The song first entered the world through Judy Collins, who recorded “Suzanne” for her 1966 album In My Life. Released as a single the following year, her version reached No. 51 on the Billboard Hot 100 in 1967, an impressive achievement for a song so poetic, restrained, and unconventional by pop standards of the time. It was Collins’ clear, luminous voice that carried the song into the wider public consciousness, long before Leonard Cohen — its writer — recorded his own definitive version on his debut album Songs of Leonard Cohen in 1967.
The story behind “Suzanne” is as evocative as the song itself. Cohen was inspired by Suzanne Verdal, a woman he knew in Montreal who lived near the St. Lawrence River. Their relationship, by Cohen’s own account, was largely platonic. They talked, shared tea and oranges, and looked out at the water together. Nothing overtly romantic happened — and that restraint became the heart of the song. Suzanne was not a lover to be possessed, but a presence to be experienced, admired, and ultimately left untouched.

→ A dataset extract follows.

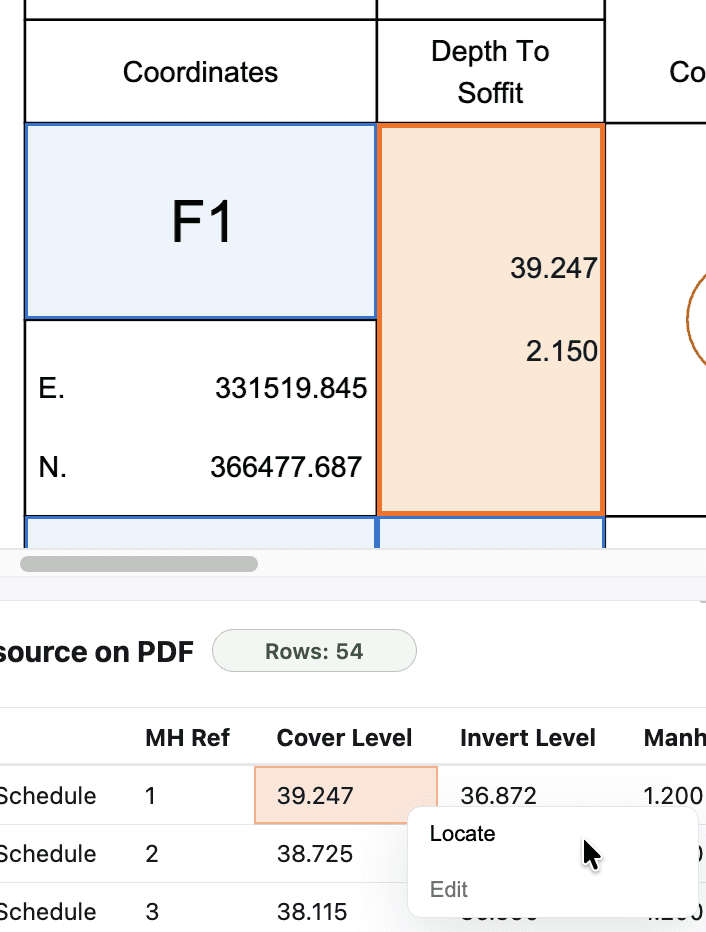
Task: Select the F1 cell in the PDF table
Action: (x=200, y=220)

This sense of distance is what gives “Suzanne” its haunting power. The song speaks of intimacy without ownership, desire without fulfillment. When Collins sings it, her voice floats above the melody with a serene clarity, making the song feel almost like a prayer. Cohen’s writing, filled with maritime imagery, religious symbolism, and quiet yearning, finds in her interpretation a softness that invites rather than confronts.
One of the most striking elements of “Suzanne” is how seamlessly it weaves the sacred with the personal. The unexpected appearance of Jesus, described as a lonely sailor walking on the water, startled many listeners at the time. Yet this was not blasphemy or provocation — it was empathy. Cohen was exploring the idea of spiritual isolation, of figures who give everything and are still misunderstood. In the world of “Suzanne”, love, faith, and sacrifice exist side by side, equally fragile and equally profound.

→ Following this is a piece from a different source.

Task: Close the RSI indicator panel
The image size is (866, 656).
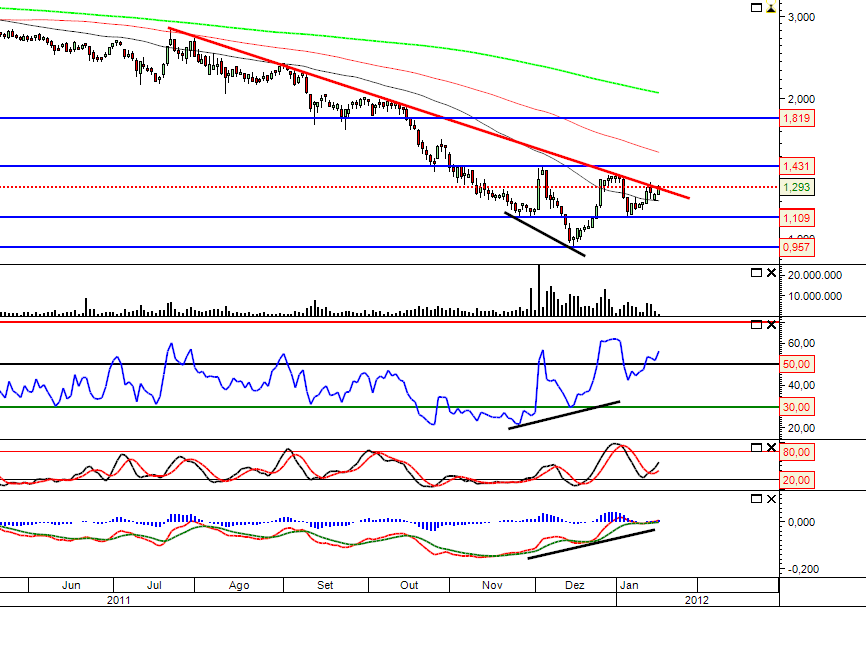Action: (x=770, y=324)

For listeners who encountered the song in the late 1960s, it felt unlike anything else on the radio. This was not folk music meant for protest or rallying cries. It was inward-looking, poetic, slow-burning. It trusted the listener to sit still and listen. And for those who have carried it through the decades, the song has aged with extraordinary grace. Each return reveals something new: a line that resonates differently, an image that suddenly feels personal.

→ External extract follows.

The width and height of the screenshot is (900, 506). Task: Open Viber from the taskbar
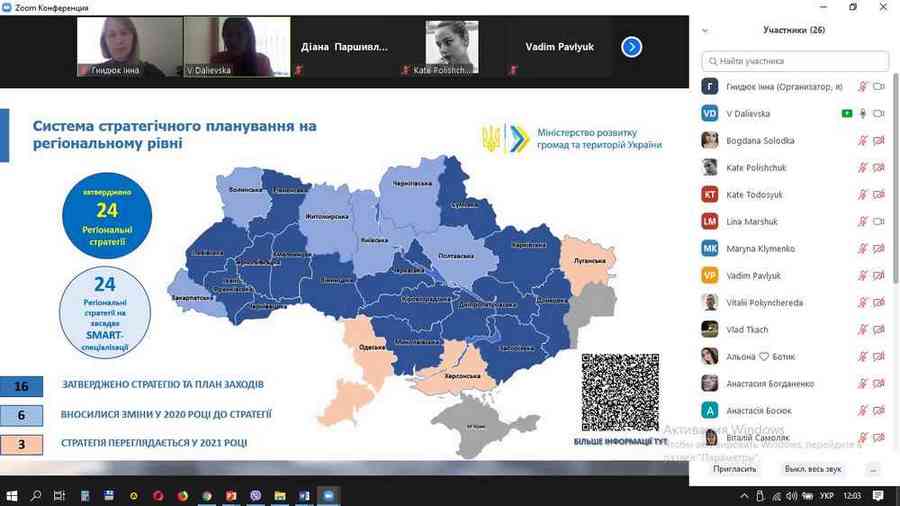click(x=256, y=495)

The contrast between Judy Collins’ and Leonard Cohen’s recordings only deepens the song’s legacy. Collins brings light and openness; Cohen brings shadow and gravity. Together, they form a complete emotional portrait — the same song seen from two angles, like memory and reflection. It is rare for a composition to be so well-served by two voices so different, yet so faithful to its soul.
Ultimately, “Suzanne” endures because it speaks to a quiet truth many come to understand with time: not all loves are meant to be lived fully, and not all beauty is meant to be held. Some people pass through our lives like water under a bridge — changing us forever, even if they never stay. This song does not mourn that fact; it accepts it with grace.
Listening now, years later, “Suzanne” feels less like a song and more like a memory shared between strangers — a reminder that some moments are precious precisely because they remain untouched.